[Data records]

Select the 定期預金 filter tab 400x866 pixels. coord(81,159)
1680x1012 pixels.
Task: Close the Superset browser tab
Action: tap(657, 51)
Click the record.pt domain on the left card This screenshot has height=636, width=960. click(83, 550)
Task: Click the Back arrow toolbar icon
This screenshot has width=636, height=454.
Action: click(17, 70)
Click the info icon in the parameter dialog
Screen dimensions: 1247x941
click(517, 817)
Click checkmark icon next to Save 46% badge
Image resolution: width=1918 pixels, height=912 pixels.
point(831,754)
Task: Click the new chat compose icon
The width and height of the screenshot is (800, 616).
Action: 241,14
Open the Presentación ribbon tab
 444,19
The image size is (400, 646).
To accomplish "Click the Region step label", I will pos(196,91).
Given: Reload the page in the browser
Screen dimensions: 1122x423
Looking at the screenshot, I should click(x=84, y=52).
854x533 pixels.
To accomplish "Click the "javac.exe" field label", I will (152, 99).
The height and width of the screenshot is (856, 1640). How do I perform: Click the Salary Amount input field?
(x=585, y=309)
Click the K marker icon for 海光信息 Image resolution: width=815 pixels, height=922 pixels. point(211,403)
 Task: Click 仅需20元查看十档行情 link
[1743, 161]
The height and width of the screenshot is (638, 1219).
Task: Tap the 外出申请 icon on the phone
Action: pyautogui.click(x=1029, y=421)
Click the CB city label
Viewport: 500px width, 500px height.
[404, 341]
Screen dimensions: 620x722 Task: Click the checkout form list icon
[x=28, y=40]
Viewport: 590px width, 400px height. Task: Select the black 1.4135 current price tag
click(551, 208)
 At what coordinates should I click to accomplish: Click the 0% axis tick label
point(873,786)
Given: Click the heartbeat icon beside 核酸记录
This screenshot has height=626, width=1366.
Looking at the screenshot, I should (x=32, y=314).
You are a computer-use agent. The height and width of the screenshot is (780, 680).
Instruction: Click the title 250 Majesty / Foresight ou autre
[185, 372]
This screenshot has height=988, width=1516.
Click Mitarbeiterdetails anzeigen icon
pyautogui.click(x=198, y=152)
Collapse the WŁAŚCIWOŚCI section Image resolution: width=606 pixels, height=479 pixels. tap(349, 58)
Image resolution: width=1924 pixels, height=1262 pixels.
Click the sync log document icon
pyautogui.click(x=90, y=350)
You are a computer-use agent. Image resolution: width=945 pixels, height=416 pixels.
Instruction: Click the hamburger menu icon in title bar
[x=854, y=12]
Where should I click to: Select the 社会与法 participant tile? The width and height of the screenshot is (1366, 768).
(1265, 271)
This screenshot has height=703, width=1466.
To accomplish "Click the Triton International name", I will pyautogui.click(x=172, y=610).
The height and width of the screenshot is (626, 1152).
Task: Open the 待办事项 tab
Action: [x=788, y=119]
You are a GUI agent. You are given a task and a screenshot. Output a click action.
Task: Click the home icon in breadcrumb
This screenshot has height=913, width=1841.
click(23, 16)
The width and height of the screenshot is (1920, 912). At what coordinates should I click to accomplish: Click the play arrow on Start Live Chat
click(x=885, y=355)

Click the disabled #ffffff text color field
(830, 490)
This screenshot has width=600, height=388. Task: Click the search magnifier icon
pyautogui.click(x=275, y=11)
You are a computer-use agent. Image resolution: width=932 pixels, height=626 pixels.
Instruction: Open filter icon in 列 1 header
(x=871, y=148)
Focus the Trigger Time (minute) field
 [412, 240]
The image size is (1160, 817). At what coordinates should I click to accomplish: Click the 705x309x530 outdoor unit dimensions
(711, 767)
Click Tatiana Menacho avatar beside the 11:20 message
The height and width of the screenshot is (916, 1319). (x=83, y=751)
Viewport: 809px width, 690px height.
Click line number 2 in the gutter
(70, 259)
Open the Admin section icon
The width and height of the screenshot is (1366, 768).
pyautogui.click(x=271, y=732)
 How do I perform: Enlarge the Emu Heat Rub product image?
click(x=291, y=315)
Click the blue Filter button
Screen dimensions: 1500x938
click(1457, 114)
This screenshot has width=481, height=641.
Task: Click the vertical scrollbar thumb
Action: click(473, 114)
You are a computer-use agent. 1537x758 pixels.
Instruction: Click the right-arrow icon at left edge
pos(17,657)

TASK TO CARRY OUT:
Every record shown above should be set down again exactly.

WRITTEN SOLUTION:
Select the 定期預金 filter tab 400x866 pixels. coord(81,159)
1680x1012 pixels.
Task: Close the Superset browser tab
Action: tap(657, 51)
Click the record.pt domain on the left card This screenshot has height=636, width=960. click(83, 550)
Task: Click the Back arrow toolbar icon
This screenshot has width=636, height=454.
Action: click(17, 70)
Click the info icon in the parameter dialog
Screen dimensions: 1247x941
click(517, 817)
Click checkmark icon next to Save 46% badge
Image resolution: width=1918 pixels, height=912 pixels.
point(831,754)
Task: Click the new chat compose icon
The width and height of the screenshot is (800, 616).
Action: 241,14
Open the Presentación ribbon tab
 444,19
The image size is (400, 646).
To accomplish "Click the Region step label", I will pos(196,91).
Given: Reload the page in the browser
Screen dimensions: 1122x423
Looking at the screenshot, I should click(x=84, y=52).
854x533 pixels.
To accomplish "Click the "javac.exe" field label", I will (152, 99).
The height and width of the screenshot is (856, 1640). How do I perform: Click the Salary Amount input field?
(x=585, y=309)
Click the K marker icon for 海光信息 Image resolution: width=815 pixels, height=922 pixels. point(211,403)
 Task: Click 仅需20元查看十档行情 link
[1743, 161]
The height and width of the screenshot is (638, 1219).
Task: Tap the 外出申请 icon on the phone
Action: pyautogui.click(x=1029, y=421)
Click the CB city label
Viewport: 500px width, 500px height.
[404, 341]
Screen dimensions: 620x722 Task: Click the checkout form list icon
[x=28, y=40]
Viewport: 590px width, 400px height. Task: Select the black 1.4135 current price tag
click(551, 208)
 At what coordinates should I click to accomplish: Click the 0% axis tick label
point(873,786)
Given: Click the heartbeat icon beside 核酸记录
This screenshot has height=626, width=1366.
Looking at the screenshot, I should (x=32, y=314).
You are a computer-use agent. The height and width of the screenshot is (780, 680).
Instruction: Click the title 250 Majesty / Foresight ou autre
[185, 372]
This screenshot has height=988, width=1516.
Click Mitarbeiterdetails anzeigen icon
pyautogui.click(x=198, y=152)
Collapse the WŁAŚCIWOŚCI section Image resolution: width=606 pixels, height=479 pixels. tap(349, 58)
Image resolution: width=1924 pixels, height=1262 pixels.
Click the sync log document icon
pyautogui.click(x=90, y=350)
You are a computer-use agent. Image resolution: width=945 pixels, height=416 pixels.
Instruction: Click the hamburger menu icon in title bar
[x=854, y=12]
Where should I click to: Select the 社会与法 participant tile? The width and height of the screenshot is (1366, 768).
(1265, 271)
This screenshot has height=703, width=1466.
To accomplish "Click the Triton International name", I will pyautogui.click(x=172, y=610).
The height and width of the screenshot is (626, 1152).
Task: Open the 待办事项 tab
Action: [x=788, y=119]
You are a GUI agent. You are given a task and a screenshot. Output a click action.
Task: Click the home icon in breadcrumb
This screenshot has height=913, width=1841.
click(23, 16)
The width and height of the screenshot is (1920, 912). At what coordinates should I click to accomplish: Click the play arrow on Start Live Chat
click(x=885, y=355)

Click the disabled #ffffff text color field
(830, 490)
This screenshot has width=600, height=388. Task: Click the search magnifier icon
pyautogui.click(x=275, y=11)
You are a computer-use agent. Image resolution: width=932 pixels, height=626 pixels.
Instruction: Open filter icon in 列 1 header
(x=871, y=148)
Focus the Trigger Time (minute) field
 [412, 240]
The image size is (1160, 817). At what coordinates should I click to accomplish: Click the 705x309x530 outdoor unit dimensions
(711, 767)
Click Tatiana Menacho avatar beside the 11:20 message
The height and width of the screenshot is (916, 1319). (x=83, y=751)
Viewport: 809px width, 690px height.
Click line number 2 in the gutter
(70, 259)
Open the Admin section icon
The width and height of the screenshot is (1366, 768).
pyautogui.click(x=271, y=732)
 How do I perform: Enlarge the Emu Heat Rub product image?
click(x=291, y=315)
Click the blue Filter button
Screen dimensions: 1500x938
click(1457, 114)
This screenshot has width=481, height=641.
Task: Click the vertical scrollbar thumb
Action: click(473, 114)
You are a computer-use agent. 1537x758 pixels.
Instruction: Click the right-arrow icon at left edge
pos(17,657)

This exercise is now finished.